To advance our understanding of brain disorders, it is necessary to identify the underlying neural circuits and determine how abnormalities in these circuits produce cognitive and behavioral symptoms. The overarching focus of my research program is to develop an understanding of neural circuits underlying vestibular disease, with an emphasis on translational approaches for restoring sensory function. The loss of vestibular function due to aging, injury, or disease produces dizziness, imbalance, and an increased risk of falls — all symptoms that profoundly impair quality of life. Thus, vestibular disorders impose a substantial burden on the economy in the form of increased medical costs, work-related absenteeism, and reduced productivity.
Recent research from my laboratory has advanced our fundamental knowledge about the neural circuits responsible for normal vestibular function and reveal how these circuits are altered by disease to develop innovative treatment options.
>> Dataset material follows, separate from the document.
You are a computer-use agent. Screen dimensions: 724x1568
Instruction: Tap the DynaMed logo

The research program is aimed at addressing two central challenges.
The first is to understand how the brain processes vestibular information to ensure accurate perception and behavior in everyday life. I described recent progress made toward understanding the nature of the neural code that used to represent vestibular sensory input. Using computational modeling and experimental approaches, my group has shown through its work how heterogeneities in the intrinsic neural variability of early vestibular pathways determine the nature of the neural code (i.e., rate versus temporal coding). In addition, work from my laboratory has revealed how we distinguish between our own self-generated movements and those of the external world. While vestibular brainstem and cerebellar neurons show robust responses to externally applied motion, these responses are canceled when motion is self- generated. By completing trial-by-trial analysis of voluntary head movements, my laboratory has further shown that the brain performs this elegant neural computation by computing an internal expectation of the expected sensory consequences of active self-motion.
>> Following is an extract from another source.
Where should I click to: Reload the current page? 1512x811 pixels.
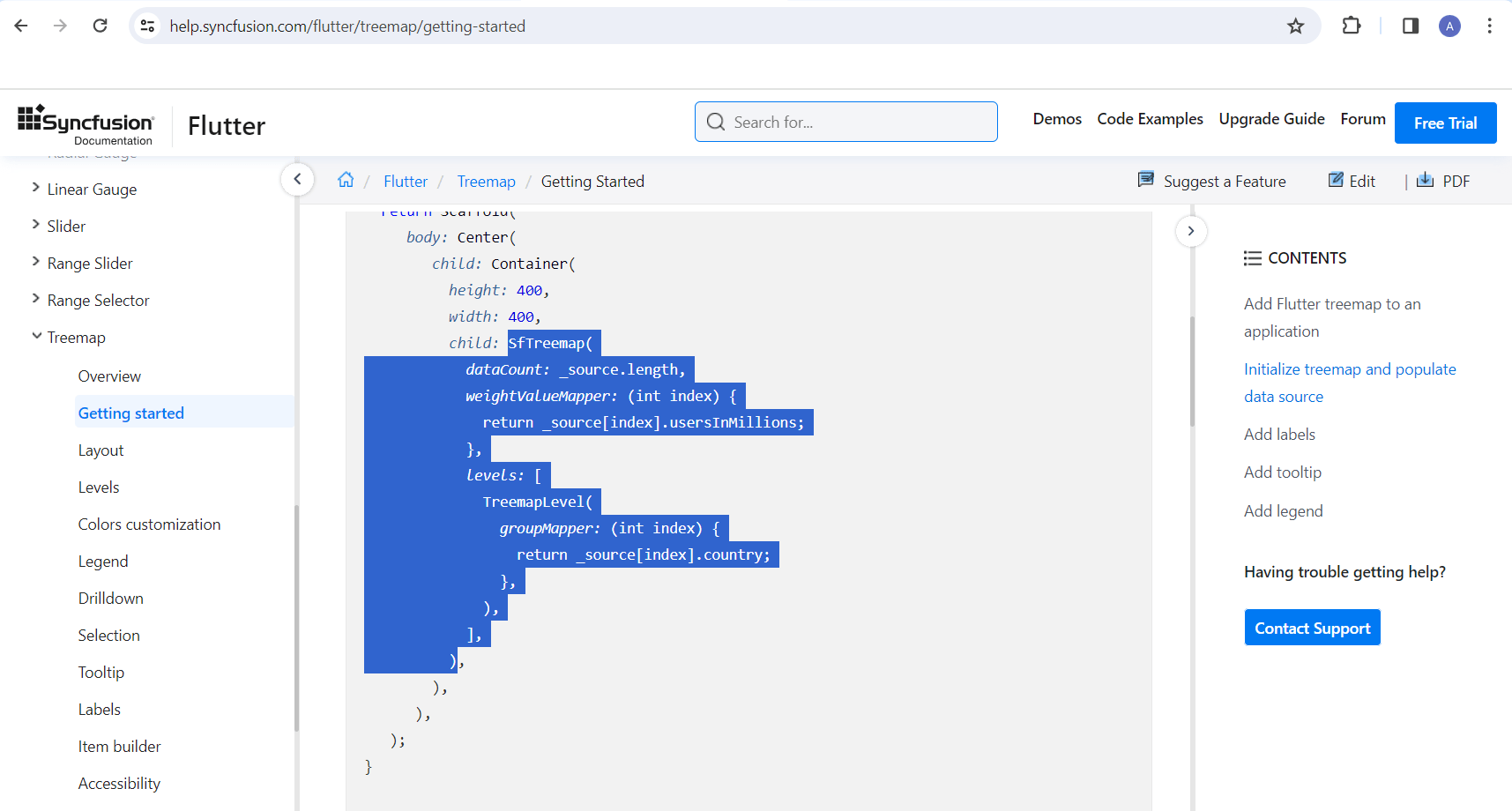point(101,26)
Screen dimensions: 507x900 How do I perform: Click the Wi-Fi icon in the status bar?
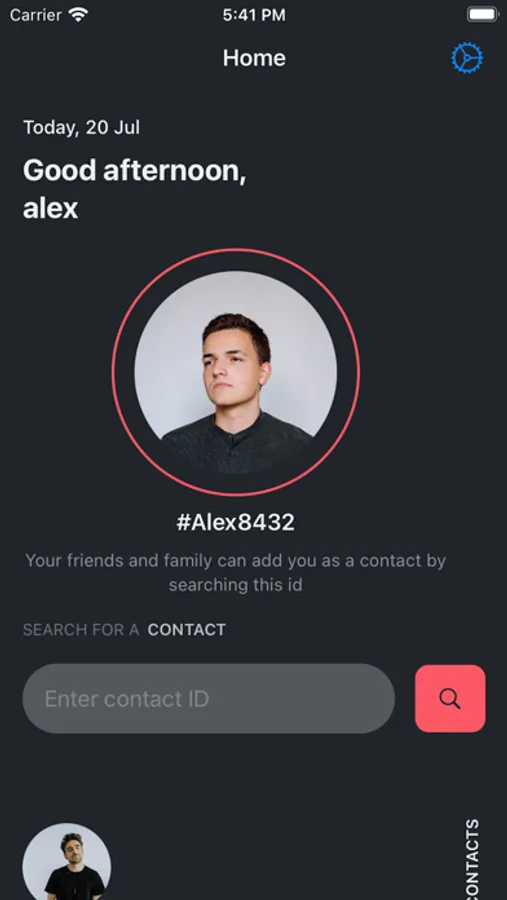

The second challenge of my lab’s research program is to understand the neurophysiology of vestibular/balance disorders and develop new treatment approaches. Specifically, by measuring activity in these circuits after vestibular loss at the level of single neurons, their recent findings establish how changes in coding, including altered multimodal integration, impact perception and behavior. In ongoing experiments, my lab is now using this information to drive novel rehabilitation strategies to treat patients in part through development of implantable vestibular prostheses.